● **Instructions for the task**:
Copy out the items below, substituting "Goal" for every "Instruction" and leaving everything else unchanged.

● **Task inputs**:
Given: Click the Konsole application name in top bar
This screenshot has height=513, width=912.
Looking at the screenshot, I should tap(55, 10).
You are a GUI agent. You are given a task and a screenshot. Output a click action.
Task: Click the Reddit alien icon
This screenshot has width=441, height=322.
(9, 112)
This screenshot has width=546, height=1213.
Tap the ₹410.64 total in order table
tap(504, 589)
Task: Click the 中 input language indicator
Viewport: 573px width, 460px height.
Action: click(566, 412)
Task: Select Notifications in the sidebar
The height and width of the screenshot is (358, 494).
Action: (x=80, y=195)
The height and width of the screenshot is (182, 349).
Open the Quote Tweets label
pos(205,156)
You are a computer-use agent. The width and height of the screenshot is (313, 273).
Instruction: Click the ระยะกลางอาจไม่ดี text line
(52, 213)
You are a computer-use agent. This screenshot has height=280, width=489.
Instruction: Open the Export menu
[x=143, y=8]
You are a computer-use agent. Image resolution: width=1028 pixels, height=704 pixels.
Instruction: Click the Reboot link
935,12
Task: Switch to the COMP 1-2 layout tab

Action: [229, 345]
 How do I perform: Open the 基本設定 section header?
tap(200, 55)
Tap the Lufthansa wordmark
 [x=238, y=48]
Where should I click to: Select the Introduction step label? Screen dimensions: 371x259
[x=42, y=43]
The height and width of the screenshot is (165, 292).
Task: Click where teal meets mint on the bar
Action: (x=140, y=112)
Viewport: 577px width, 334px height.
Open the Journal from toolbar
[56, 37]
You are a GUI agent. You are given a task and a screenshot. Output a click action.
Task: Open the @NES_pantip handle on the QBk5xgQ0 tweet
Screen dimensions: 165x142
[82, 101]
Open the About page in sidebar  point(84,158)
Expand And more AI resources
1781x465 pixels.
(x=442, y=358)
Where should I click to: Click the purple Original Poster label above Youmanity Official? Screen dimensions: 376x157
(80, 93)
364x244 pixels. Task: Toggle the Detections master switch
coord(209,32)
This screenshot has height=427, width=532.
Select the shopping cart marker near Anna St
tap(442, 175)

● **Reply**:
Given: Click the Konsole application name in top bar
This screenshot has height=513, width=912.
Looking at the screenshot, I should tap(55, 10).
You are a GUI agent. You are given a task and a screenshot. Output a click action.
Task: Click the Reddit alien icon
This screenshot has width=441, height=322.
(9, 112)
This screenshot has width=546, height=1213.
Tap the ₹410.64 total in order table
tap(504, 589)
Task: Click the 中 input language indicator
Viewport: 573px width, 460px height.
Action: click(566, 412)
Task: Select Notifications in the sidebar
The height and width of the screenshot is (358, 494).
Action: (x=80, y=195)
The height and width of the screenshot is (182, 349).
Open the Quote Tweets label
pos(205,156)
You are a computer-use agent. The width and height of the screenshot is (313, 273).
Goal: Click the ระยะกลางอาจไม่ดี text line
(52, 213)
You are a computer-use agent. This screenshot has height=280, width=489.
Goal: Open the Export menu
[x=143, y=8]
You are a computer-use agent. Image resolution: width=1028 pixels, height=704 pixels.
Goal: Click the Reboot link
935,12
Task: Switch to the COMP 1-2 layout tab

Action: [229, 345]
 How do I perform: Open the 基本設定 section header?
tap(200, 55)
Tap the Lufthansa wordmark
 [x=238, y=48]
Where should I click to: Select the Introduction step label? Screen dimensions: 371x259
[x=42, y=43]
The height and width of the screenshot is (165, 292).
Task: Click where teal meets mint on the bar
Action: (x=140, y=112)
Viewport: 577px width, 334px height.
Open the Journal from toolbar
[56, 37]
You are a GUI agent. You are given a task and a screenshot. Output a click action.
Task: Open the @NES_pantip handle on the QBk5xgQ0 tweet
Screen dimensions: 165x142
[82, 101]
Open the About page in sidebar  point(84,158)
Expand And more AI resources
1781x465 pixels.
(x=442, y=358)
Where should I click to: Click the purple Original Poster label above Youmanity Official? Screen dimensions: 376x157
(80, 93)
364x244 pixels. Task: Toggle the Detections master switch
coord(209,32)
This screenshot has height=427, width=532.
Select the shopping cart marker near Anna St
tap(442, 175)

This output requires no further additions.